[Screenshot grounding data]
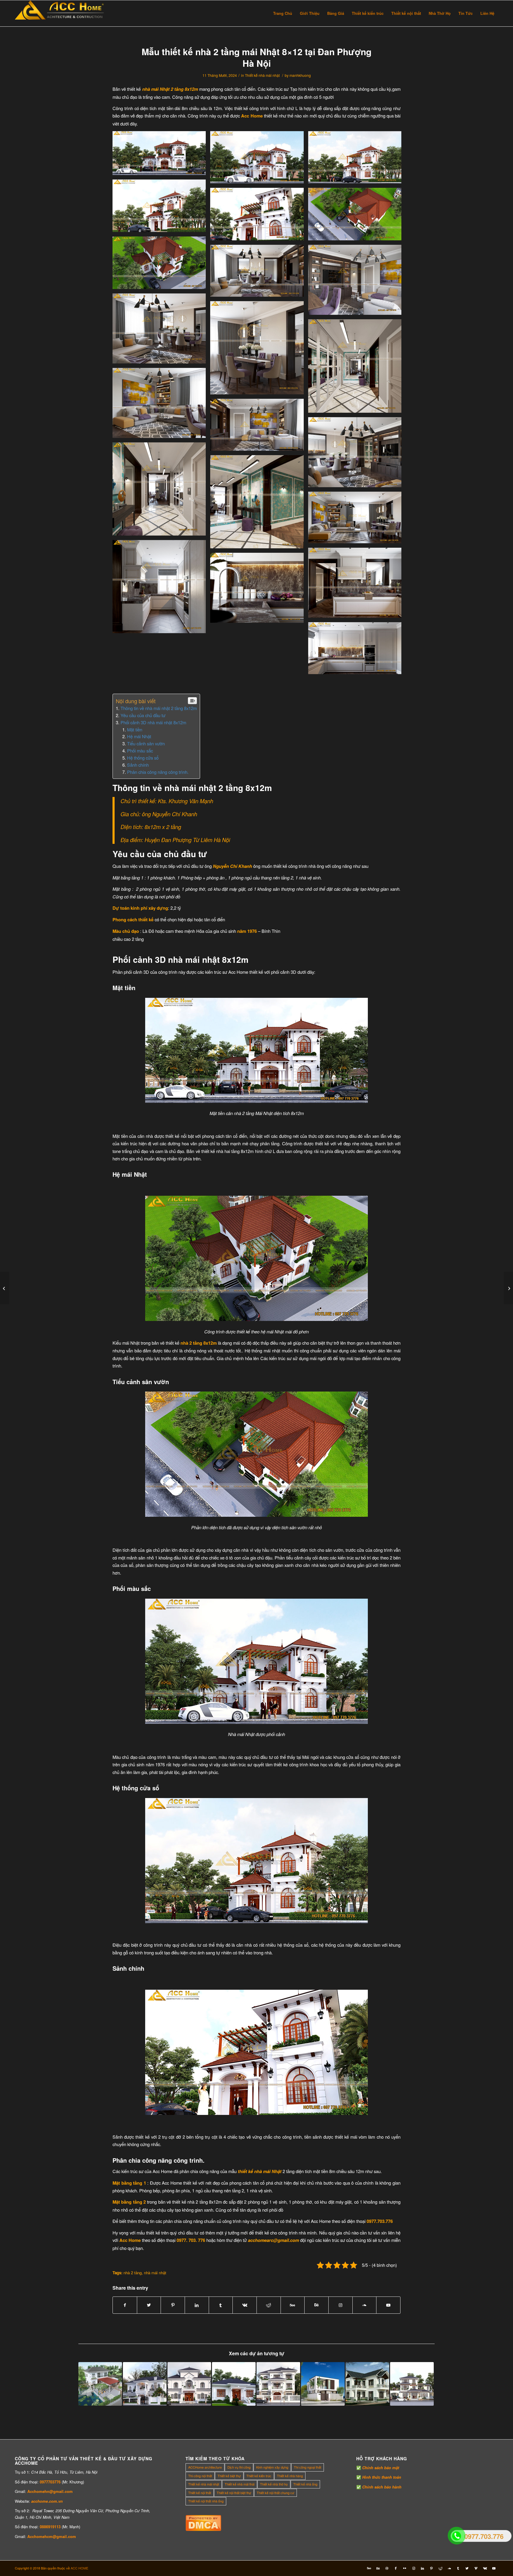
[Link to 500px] (293, 2305)
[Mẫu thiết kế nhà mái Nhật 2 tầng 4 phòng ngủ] (100, 2384)
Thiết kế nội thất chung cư (275, 2492)
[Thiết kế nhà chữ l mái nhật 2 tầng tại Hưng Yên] (145, 2384)
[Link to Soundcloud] (364, 2305)
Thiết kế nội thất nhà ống (206, 2501)
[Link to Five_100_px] (369, 2568)
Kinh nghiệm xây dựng (272, 2467)
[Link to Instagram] (340, 2305)
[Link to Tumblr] (458, 2568)
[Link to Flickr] (404, 2568)
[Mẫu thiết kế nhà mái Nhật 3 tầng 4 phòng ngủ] (412, 2384)
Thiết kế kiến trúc (258, 2475)
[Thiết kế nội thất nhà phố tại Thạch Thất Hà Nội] (4, 1288)
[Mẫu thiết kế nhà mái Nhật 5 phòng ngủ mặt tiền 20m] (278, 2384)
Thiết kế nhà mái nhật (262, 75)
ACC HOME (79, 2568)
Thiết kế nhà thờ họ (274, 2484)
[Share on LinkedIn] (197, 2305)
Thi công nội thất (200, 2475)
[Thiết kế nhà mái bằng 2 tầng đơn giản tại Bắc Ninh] (323, 2384)
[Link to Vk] (484, 2568)
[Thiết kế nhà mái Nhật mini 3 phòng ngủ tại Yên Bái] (234, 2384)
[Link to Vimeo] (475, 2568)
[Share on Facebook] (125, 2305)
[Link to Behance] (316, 2305)
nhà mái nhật (155, 2272)
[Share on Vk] (244, 2305)
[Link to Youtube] (388, 2305)
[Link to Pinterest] (431, 2568)
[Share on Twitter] (149, 2305)
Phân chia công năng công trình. (158, 772)
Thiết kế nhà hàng (290, 2475)
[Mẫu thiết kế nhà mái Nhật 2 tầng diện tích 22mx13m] (189, 2384)
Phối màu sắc (140, 750)
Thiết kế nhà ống (305, 2484)
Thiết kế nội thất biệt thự (234, 2492)
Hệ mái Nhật (139, 736)
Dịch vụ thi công (239, 2467)
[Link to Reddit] (440, 2568)
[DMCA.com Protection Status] (203, 2529)
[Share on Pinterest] (173, 2305)
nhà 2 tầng (133, 2272)
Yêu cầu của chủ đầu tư (143, 715)
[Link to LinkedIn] (422, 2568)
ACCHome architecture (205, 2467)
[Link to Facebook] (395, 2568)
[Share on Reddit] (269, 2305)
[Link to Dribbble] (386, 2568)
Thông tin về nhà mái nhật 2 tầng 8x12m (159, 708)
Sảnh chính (138, 765)
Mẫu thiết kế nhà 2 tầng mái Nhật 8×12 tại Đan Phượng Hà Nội (256, 57)
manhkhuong (300, 75)
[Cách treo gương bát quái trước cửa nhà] (508, 1288)
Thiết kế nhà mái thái (239, 2484)
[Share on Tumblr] (221, 2305)
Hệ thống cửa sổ (143, 758)
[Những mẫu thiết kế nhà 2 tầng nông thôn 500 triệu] (367, 2384)
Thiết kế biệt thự (229, 2475)
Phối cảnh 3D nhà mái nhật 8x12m (153, 722)
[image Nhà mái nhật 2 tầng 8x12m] (161, 155)
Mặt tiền (134, 729)
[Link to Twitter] (467, 2568)
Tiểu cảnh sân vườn (146, 743)
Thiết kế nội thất (199, 2492)
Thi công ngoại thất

#### [ACTIVITY]
Would you please filter the lines above and copy every one that includes "Share"?

#### [ANSWER AREA]
[Share on LinkedIn] (197, 2305)
[Share on Facebook] (125, 2305)
[Share on Vk] (244, 2305)
[Share on Twitter] (149, 2305)
[Share on Pinterest] (173, 2305)
[Share on Reddit] (269, 2305)
[Share on Tumblr] (221, 2305)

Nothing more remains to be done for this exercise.